DATA SHOWN:
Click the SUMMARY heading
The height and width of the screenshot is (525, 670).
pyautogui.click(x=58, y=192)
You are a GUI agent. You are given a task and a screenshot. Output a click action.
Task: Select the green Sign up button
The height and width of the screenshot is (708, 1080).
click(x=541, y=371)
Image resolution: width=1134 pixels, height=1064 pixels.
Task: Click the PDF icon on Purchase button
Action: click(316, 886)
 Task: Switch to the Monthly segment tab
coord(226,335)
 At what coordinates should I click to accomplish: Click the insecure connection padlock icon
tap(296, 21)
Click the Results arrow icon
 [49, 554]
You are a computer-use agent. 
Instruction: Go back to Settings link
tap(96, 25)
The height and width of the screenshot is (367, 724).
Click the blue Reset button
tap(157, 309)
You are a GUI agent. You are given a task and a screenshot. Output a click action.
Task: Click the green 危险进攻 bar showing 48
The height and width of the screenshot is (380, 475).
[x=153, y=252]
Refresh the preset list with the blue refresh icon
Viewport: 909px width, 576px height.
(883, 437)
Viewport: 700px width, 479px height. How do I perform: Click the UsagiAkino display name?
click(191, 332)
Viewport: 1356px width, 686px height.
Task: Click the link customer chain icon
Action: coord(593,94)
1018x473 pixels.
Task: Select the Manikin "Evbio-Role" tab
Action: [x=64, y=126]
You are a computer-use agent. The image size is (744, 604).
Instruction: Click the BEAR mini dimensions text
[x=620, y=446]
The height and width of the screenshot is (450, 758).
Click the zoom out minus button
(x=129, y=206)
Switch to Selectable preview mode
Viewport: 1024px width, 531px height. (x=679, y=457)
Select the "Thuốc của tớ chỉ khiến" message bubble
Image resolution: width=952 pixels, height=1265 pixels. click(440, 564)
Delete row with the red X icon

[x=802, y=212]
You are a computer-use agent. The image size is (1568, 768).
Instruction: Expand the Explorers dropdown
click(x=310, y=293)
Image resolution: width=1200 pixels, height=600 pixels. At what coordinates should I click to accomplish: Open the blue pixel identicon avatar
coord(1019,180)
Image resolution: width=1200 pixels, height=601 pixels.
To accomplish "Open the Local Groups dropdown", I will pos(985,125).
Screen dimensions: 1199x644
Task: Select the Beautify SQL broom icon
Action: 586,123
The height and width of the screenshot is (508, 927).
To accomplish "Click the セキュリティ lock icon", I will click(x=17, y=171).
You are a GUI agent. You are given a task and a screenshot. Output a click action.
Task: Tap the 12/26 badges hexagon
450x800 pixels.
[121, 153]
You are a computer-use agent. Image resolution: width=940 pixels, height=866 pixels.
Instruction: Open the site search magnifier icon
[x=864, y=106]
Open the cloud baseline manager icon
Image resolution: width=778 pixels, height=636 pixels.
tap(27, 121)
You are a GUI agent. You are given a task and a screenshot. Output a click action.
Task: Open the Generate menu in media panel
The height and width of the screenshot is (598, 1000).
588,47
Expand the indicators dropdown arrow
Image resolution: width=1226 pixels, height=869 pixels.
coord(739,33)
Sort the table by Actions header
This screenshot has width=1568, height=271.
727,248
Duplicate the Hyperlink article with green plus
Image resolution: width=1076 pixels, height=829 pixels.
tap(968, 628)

TASK:
Would you transcribe all of the data, keeping each line exact?

OUTPUT OF THE TASK:
Click the SUMMARY heading
The height and width of the screenshot is (525, 670).
pyautogui.click(x=58, y=192)
You are a GUI agent. You are given a task and a screenshot. Output a click action.
Task: Select the green Sign up button
The height and width of the screenshot is (708, 1080).
click(x=541, y=371)
Image resolution: width=1134 pixels, height=1064 pixels.
Task: Click the PDF icon on Purchase button
Action: click(316, 886)
 Task: Switch to the Monthly segment tab
coord(226,335)
 At what coordinates should I click to accomplish: Click the insecure connection padlock icon
tap(296, 21)
Click the Results arrow icon
 [49, 554]
You are a computer-use agent. 
Instruction: Go back to Settings link
tap(96, 25)
The height and width of the screenshot is (367, 724).
Click the blue Reset button
tap(157, 309)
You are a GUI agent. You are given a task and a screenshot. Output a click action.
Task: Click the green 危险进攻 bar showing 48
The height and width of the screenshot is (380, 475).
[x=153, y=252]
Refresh the preset list with the blue refresh icon
Viewport: 909px width, 576px height.
(883, 437)
Viewport: 700px width, 479px height. How do I perform: Click the UsagiAkino display name?
click(191, 332)
Viewport: 1356px width, 686px height.
Task: Click the link customer chain icon
Action: coord(593,94)
1018x473 pixels.
Task: Select the Manikin "Evbio-Role" tab
Action: [x=64, y=126]
You are a computer-use agent. The image size is (744, 604).
Instruction: Click the BEAR mini dimensions text
[x=620, y=446]
The height and width of the screenshot is (450, 758).
Click the zoom out minus button
(x=129, y=206)
Switch to Selectable preview mode
Viewport: 1024px width, 531px height. (x=679, y=457)
Select the "Thuốc của tớ chỉ khiến" message bubble
Image resolution: width=952 pixels, height=1265 pixels. click(440, 564)
Delete row with the red X icon

[x=802, y=212]
You are a computer-use agent. The image size is (1568, 768).
Instruction: Expand the Explorers dropdown
click(x=310, y=293)
Image resolution: width=1200 pixels, height=600 pixels. At what coordinates should I click to accomplish: Open the blue pixel identicon avatar
coord(1019,180)
Image resolution: width=1200 pixels, height=601 pixels.
To accomplish "Open the Local Groups dropdown", I will pos(985,125).
Screen dimensions: 1199x644
Task: Select the Beautify SQL broom icon
Action: 586,123
The height and width of the screenshot is (508, 927).
To accomplish "Click the セキュリティ lock icon", I will click(x=17, y=171).
You are a GUI agent. You are given a task and a screenshot. Output a click action.
Task: Tap the 12/26 badges hexagon
450x800 pixels.
[121, 153]
You are a computer-use agent. Image resolution: width=940 pixels, height=866 pixels.
Instruction: Open the site search magnifier icon
[x=864, y=106]
Open the cloud baseline manager icon
Image resolution: width=778 pixels, height=636 pixels.
tap(27, 121)
You are a GUI agent. You are given a task and a screenshot. Output a click action.
Task: Open the Generate menu in media panel
The height and width of the screenshot is (598, 1000).
588,47
Expand the indicators dropdown arrow
Image resolution: width=1226 pixels, height=869 pixels.
coord(739,33)
Sort the table by Actions header
This screenshot has width=1568, height=271.
727,248
Duplicate the Hyperlink article with green plus
Image resolution: width=1076 pixels, height=829 pixels.
tap(968, 628)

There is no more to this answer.